Following two spectacular flats in as many weekends, I knew it was time for the René Herse tires to go — or at least to spend some time on the floor of the Workshop in the Sky while I thought about alternatives. Despite a lot of effort, I’d never really solved the issue of the weeping sidewalls. And then, a couple of weekends ago on a ride with Fearless Leader Joe, with the front tire very low on pressure, I suffered a “burp” as I rounded a sharp turn and the tire actually came off the rim with a splash of latex sealant. Last weekend, just as we were riding into Okutama Station, a spoke snapped and tore through the rim tape, rapidly deflating the tire.
The remedy on the spot was the same in both cases: clean up the remaining sealant; remove the valve from the rim; insert an inner tube (thoughtfully stashed in my saddle bag in both cases); pump it up and then go on my way.
In neither case did the sealant do what it was supposed to: prevent the leaking air (or at least seal it up after the fact). At Okutama I wasted only a few seconds trying to reinflate the tire, hoping the sealant would do its job, before discovering the broken spoke.
After the burping incident, I ordered a pair of new tires: Panaracer GravelKing SS. These are very similar to the René Herse, including the weight. But none of the reviews I’ve seen have mentioned any issue with weeping sidewalls. Once they’re on, they’re on good.
Next, after the broken spoke incident, I decided it was time to replace the rear hub. This is the second broken spoke since I rebuilt the wheel following the infamous chain in the spokes incident during the ill-starred Lejog attempt. Although an inspection of the hub showed that none of the remaining damage was likely to cause spoke breakage, I decided I’d had enough. After checking prices and seeing it would cost me as much to buy a hub and spokes and do the job myself as to buy a new wheel, I ordered a replacement wheel from the maker.
With the new wheel and new tires in hand, I set about the ol’ switcheroo. I tried setting up the new tires as tubeless, but after three attempts at getting the rear tire seated with no luck, I gave up for the moment and inserted the inner tube. Along the way I installed the brake disc and the cogs (after a thorough cleaning).

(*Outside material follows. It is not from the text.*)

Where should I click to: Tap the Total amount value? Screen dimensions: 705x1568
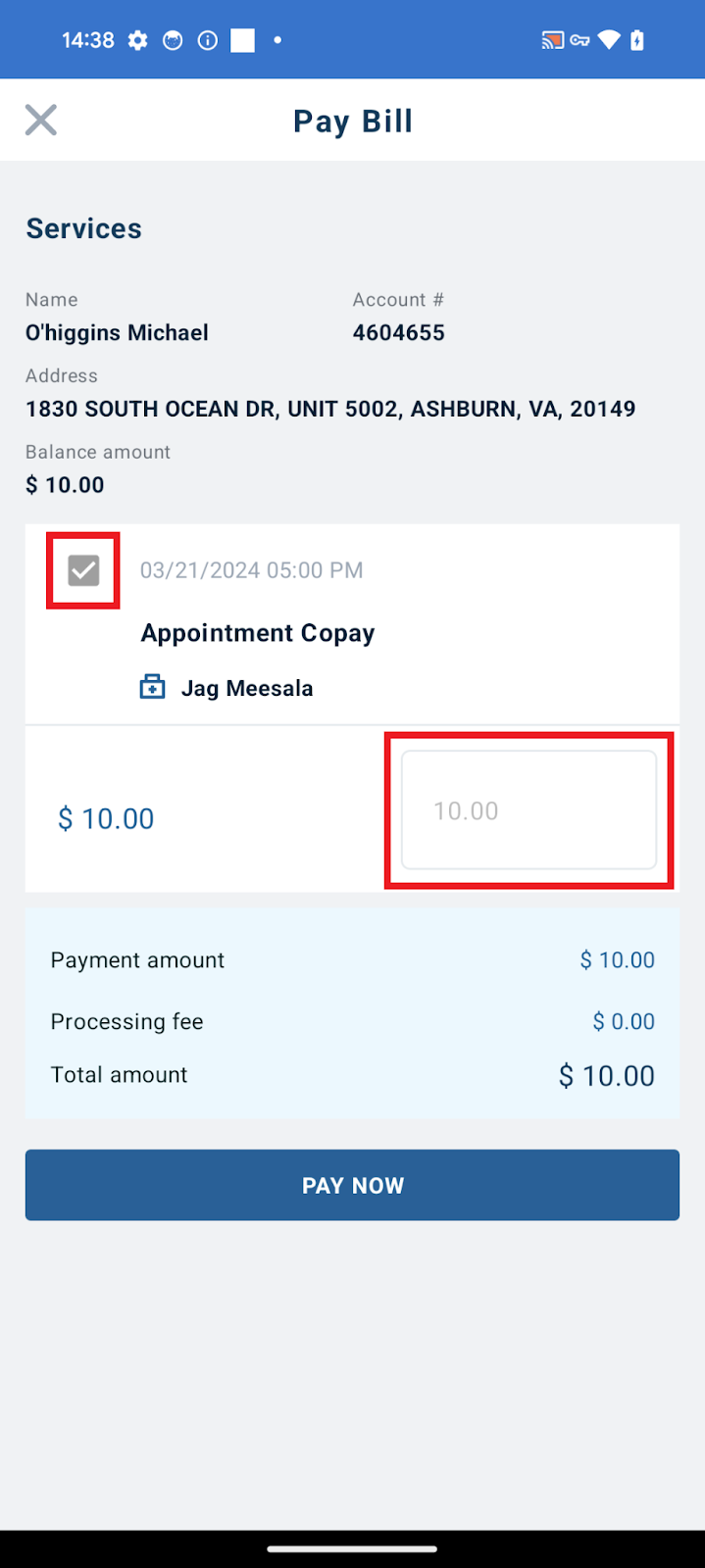[607, 1075]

For the front, I simply replaced the René Herse tire with the Panaracer — no cogs or brake disc change required. After mounting the wheels back on the bike and adjusting the brakes, I was done for the day.
I haven’t given up on tubeless quite yet. Despite the very sticky, sloppy experience of the past two weekends, I’d like to try again with the new tires. It simply awaits a time when it’s a bit less cold and windy on the balcony and I have more patience for repeated attempts to get the tires to seat tubelessly.